Es ist schwierig, weil wir mit fast 44 Millionen Beschäftigten annähernd Vollbeschäftigung haben. Ich hoffe jetzt auf die Digitalisierung, dann können wir Tätigkeiten über die Automatisierung ersetzen. Und wir müssen Zuwanderung steuern, um die Leute, die wir nicht haben, ins Land zu holen. In den Jahren nach der Finanzkrise hatten wir Glück, weil viele junge Menschen aus Südeuropa zu uns gekommen sind.
Was passiert beim Thema Digitalisierung in Ihrem Unternehmen?
Wir sind ja im Laufe der Jahrzehnte ein sehr teures Land geworden, das bestreiten auch die Gewerkschaften nicht. Wir müssen so viel besser sein, wie wir teurer sind auf den Weltmärkten, und die Digitalisierung gibt uns jetzt die Möglichkeit, nochmal einen Sprung nach vorne zu machen. Dafür machen wir zum Beispiel Workshops auch mit der IG Metall: Was wird anders bei der nächsten Maschinengeneration, was fällt weg, wie müssen wir qualifizieren. Und dann schauen wir uns an, welche Freiheitsgrade entstehen, um den individuellen Wünschen der „Generation Y“ gerecht zu werden.
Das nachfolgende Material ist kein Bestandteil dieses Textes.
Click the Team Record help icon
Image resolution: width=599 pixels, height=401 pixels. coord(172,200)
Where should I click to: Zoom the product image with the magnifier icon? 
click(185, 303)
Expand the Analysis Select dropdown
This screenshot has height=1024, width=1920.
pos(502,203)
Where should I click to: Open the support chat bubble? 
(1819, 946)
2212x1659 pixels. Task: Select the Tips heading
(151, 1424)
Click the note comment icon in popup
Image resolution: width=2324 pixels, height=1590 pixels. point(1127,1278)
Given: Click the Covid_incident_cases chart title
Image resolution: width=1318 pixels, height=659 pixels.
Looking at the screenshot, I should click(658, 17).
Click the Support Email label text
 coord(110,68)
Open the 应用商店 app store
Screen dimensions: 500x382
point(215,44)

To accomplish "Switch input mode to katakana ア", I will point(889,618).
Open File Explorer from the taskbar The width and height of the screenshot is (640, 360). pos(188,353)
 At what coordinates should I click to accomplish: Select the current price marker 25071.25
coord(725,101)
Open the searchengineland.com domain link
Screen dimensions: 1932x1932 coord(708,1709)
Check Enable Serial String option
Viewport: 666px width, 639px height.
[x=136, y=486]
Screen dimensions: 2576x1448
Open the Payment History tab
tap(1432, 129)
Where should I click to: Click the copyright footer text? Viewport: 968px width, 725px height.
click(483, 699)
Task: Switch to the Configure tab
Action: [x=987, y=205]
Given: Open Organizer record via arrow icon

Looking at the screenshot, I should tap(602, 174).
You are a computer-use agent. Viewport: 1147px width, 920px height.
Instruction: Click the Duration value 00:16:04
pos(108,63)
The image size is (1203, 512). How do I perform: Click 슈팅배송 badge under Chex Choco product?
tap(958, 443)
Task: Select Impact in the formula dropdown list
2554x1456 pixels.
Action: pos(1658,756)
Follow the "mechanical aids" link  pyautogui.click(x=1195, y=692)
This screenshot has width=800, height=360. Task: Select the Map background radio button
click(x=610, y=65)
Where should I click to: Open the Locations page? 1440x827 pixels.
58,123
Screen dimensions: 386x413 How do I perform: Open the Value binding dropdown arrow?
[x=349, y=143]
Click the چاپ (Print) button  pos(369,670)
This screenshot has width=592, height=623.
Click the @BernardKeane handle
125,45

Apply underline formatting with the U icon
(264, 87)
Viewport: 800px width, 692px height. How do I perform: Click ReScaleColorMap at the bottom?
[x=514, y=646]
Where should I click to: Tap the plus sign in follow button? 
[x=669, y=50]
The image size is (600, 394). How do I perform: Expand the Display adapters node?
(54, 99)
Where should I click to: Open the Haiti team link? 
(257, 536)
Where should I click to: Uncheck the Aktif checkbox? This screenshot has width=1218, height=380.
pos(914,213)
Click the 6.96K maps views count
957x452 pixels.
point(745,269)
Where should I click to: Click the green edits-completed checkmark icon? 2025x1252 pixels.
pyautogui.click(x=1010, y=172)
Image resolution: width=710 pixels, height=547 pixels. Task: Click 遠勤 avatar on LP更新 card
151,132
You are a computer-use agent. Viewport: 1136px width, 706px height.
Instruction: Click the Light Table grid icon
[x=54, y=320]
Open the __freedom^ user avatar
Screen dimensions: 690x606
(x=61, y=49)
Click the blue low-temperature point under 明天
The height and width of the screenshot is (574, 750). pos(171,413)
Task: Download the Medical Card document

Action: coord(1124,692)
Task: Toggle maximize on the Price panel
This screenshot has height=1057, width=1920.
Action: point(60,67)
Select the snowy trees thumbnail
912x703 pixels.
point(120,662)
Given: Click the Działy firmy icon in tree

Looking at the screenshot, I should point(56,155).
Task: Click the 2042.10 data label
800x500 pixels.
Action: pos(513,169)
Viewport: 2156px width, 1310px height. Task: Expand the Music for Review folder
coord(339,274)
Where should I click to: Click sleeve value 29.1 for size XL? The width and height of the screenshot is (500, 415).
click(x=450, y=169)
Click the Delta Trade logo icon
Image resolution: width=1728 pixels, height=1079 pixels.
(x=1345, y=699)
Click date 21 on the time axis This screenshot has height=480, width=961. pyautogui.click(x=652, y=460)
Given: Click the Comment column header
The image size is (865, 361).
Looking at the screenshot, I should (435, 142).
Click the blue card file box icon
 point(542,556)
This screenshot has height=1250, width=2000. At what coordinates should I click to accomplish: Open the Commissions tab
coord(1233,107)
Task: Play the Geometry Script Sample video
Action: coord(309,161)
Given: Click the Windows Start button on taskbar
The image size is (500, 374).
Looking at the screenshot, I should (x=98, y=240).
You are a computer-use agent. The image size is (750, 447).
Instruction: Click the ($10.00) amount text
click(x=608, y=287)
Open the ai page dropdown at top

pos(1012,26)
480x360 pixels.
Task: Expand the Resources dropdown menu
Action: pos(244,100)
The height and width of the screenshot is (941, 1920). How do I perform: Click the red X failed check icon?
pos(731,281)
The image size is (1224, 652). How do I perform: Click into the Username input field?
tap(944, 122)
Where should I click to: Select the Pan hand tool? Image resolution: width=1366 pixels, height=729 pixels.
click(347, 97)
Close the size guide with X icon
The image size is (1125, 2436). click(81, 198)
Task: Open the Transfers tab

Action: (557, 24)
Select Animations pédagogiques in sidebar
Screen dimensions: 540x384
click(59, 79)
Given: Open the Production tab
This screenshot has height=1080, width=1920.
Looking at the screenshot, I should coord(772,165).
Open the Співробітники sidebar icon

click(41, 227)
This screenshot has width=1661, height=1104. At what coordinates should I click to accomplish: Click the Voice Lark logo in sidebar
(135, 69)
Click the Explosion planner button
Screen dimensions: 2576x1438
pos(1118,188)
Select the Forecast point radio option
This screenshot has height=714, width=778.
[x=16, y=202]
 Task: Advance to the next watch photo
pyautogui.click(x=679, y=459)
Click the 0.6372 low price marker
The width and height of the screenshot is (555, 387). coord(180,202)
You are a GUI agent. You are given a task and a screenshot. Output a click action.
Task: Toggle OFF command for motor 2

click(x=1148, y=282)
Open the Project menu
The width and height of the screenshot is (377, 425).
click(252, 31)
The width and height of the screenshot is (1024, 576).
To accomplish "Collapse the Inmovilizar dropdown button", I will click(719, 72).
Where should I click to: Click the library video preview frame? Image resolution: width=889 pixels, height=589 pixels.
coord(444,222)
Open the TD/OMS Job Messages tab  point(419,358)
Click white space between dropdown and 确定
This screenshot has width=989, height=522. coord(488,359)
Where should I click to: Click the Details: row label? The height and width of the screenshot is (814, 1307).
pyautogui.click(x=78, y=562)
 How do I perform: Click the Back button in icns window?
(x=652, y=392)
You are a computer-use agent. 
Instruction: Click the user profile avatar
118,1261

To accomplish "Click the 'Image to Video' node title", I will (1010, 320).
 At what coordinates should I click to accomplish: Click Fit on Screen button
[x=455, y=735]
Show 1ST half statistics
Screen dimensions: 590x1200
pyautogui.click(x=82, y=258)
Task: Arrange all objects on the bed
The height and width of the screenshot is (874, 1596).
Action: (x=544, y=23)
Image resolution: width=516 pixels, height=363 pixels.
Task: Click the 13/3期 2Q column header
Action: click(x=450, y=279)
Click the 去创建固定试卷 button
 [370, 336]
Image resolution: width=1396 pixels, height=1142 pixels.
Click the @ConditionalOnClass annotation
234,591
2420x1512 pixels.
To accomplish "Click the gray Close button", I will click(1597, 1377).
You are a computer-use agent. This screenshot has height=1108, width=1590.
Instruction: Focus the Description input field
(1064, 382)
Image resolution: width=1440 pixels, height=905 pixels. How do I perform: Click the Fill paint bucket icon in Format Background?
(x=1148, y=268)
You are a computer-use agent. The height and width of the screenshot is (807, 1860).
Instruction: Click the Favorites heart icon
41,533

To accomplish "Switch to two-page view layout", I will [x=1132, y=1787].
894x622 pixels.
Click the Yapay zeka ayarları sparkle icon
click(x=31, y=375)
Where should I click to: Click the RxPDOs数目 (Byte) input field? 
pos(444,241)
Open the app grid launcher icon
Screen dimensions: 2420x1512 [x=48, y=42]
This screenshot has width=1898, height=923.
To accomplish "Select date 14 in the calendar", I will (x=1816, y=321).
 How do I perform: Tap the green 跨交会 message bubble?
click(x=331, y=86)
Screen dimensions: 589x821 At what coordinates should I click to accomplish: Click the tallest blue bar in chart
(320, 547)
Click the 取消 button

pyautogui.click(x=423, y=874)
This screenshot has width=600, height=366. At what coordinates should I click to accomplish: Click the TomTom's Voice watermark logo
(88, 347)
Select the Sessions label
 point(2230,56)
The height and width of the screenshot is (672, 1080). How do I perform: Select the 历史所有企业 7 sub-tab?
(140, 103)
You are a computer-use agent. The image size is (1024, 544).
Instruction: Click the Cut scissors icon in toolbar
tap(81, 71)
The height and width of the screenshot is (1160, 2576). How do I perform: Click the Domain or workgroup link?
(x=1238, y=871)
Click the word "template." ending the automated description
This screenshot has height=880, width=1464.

Also mehr Freiheit für den Einzelnen?
Ja, ein digitalisierter Betrieb kann neue Möglichkeiten schaffen, ich muss nicht mehr unbedingt am Arbeitsplatz sein. Die Maschinen kann ich auch überwachen, wenn ich mich um die Kinder kümmere oder einkaufen bin. Dazu denken wir uns Lebensarbeitszeitmodelle aus.
Wie können die aussehen?
Wir brauchen so etwas wie Module über die Lebensarbeitszeit verteilt, zum Beispiel für Ausbildung und Weiterbildung, Kinder, Altersteilzeit und ältere Angehörige. Diese Module müssen so gestaltet werden, dass man mal Zeit oder Geld spart und dann darauf zurückgreifen kann. Wichtig ist dabei, dass die Menschen ein stetiges Einkommen haben – unabhängig von der Arbeitszeit. Das haben wir ja bei den Arbeitszeitkonten schon hingekriegt: Die Arbeitszeit schwankt, aber der Lohn bleibt stabil. Mit der Digitalisierung können wir noch weiter gehen.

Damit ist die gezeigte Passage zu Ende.